§ **Source document**
====

On 12 September 1965, shortly after Singapore had been cast out of the recently formed Malayan federation and had subsequently declared its own independence, Prime Minister Lee Kuan Yew stood before a crowd of town hall supporters and said, ‘We made this country from nothing, from mudflats! Ten years from now, this will be a metropolis. Never fear!’
By any yardstick, this was a bold, even hubristic prediction to make. Granted, 150 years of British colonial rule had created a thriving entrepôt based around the port, a well-oiled civil service and a rather picturesque skyline of neoclassical and art deco piles clustered around the southern tip of the island. But outside the central business district were mudflats and swamps, and dirt-poor kampong villages. Most of the population lived in squalid, crowded tenements. There was no reliable water supply. In real terms, the average Singaporean in 1959 was as poor as the average American in 1860.
Against this sobering background – a metropolis in a decade? But as history shows, Lee’s bold prediction came true. And then some.
Today, Singapore is a gleaming city of the future, a global financial centre. Framed by lush, leafy greenery at every turn, its skyline features a dizzying collection of designs by the likes of IM Pei, Kenzo Tange, Paul Rudolf, Zaha Hadid, Ole Scheeren, Norman Foster, Richard Meier and Moshe Safdie. Its public infrastructure – comprising a comprehensive transportation network, education system and superb roads – serves a population of about 5.8 million in a landmass that clocks in at barely 710 square kilometres.
Singapore got here via long-term planning. Its small size and confinement as an island mean every square metre matters. The broad planning principles include building mostly high-rises to save space, carefully considering the balance of buildings’ functions, incorporating plenty of greenery, strategically developing towns outside the CBD, creating more land through reclamation and, critically, ensuring enough housing.

====

§ **Source material**
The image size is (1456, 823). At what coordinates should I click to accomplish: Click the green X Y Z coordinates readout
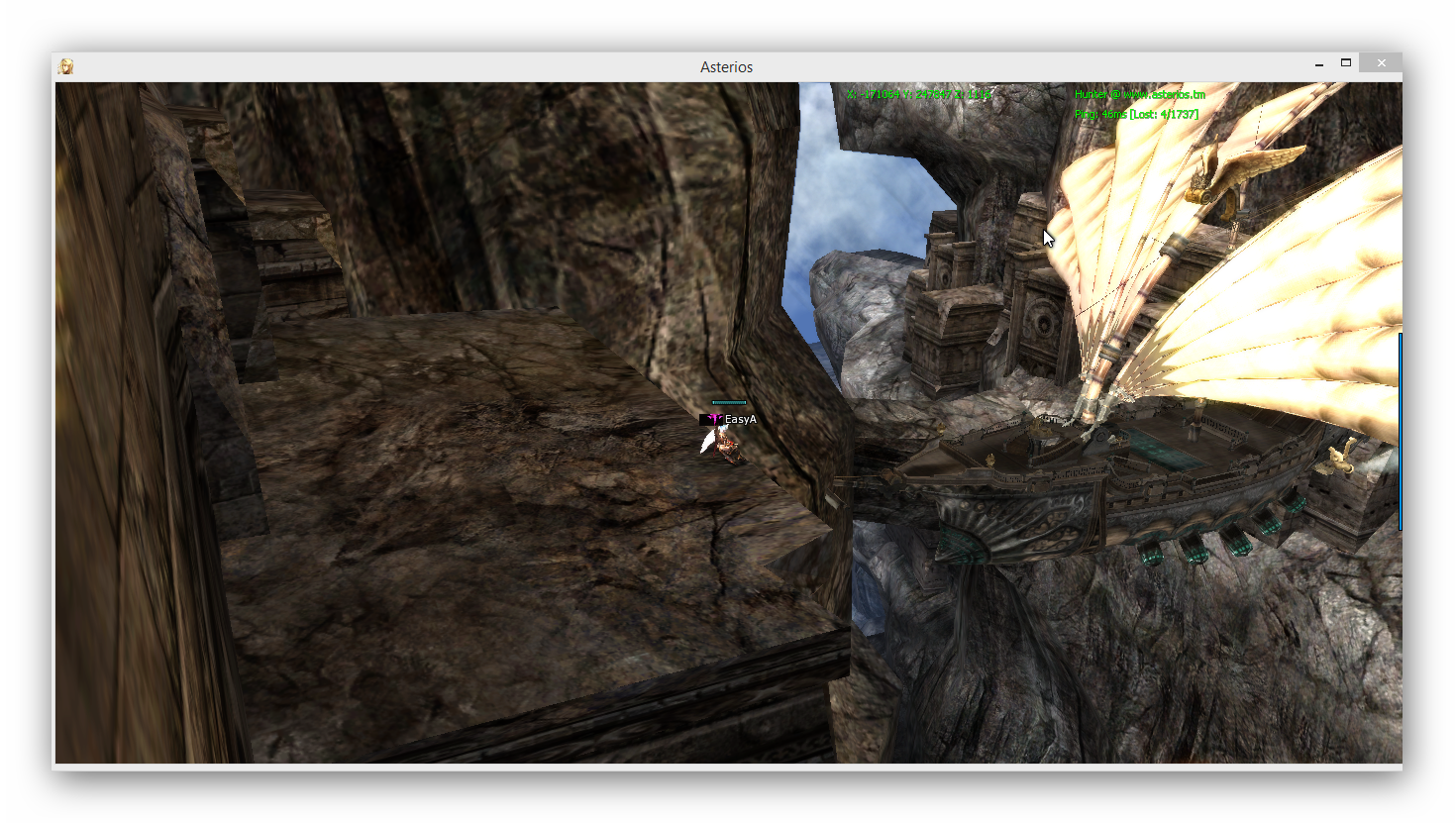click(918, 95)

====

§ **Problems and tasks**
A. Reproduce the part of the Singapore text starting with "Today, Singapore is" and going on through "710 square kilometres.".
B. In the Singapore text, what was the date of Lee Kuan Yew's speech predicting a metropolis within ten years?

§ **Results for the exercise**
A.
Today, Singapore is a gleaming city of the future, a global financial centre. Framed by lush, leafy greenery at every turn, its skyline features a dizzying collection of designs by the likes of IM Pei, Kenzo Tange, Paul Rudolf, Zaha Hadid, Ole Scheeren, Norman Foster, Richard Meier and Moshe Safdie. Its public infrastructure – comprising a comprehensive transportation network, education system and superb roads – serves a population of about 5.8 million in a landmass that clocks in at barely 710 square kilometres.

B. 12 September 1965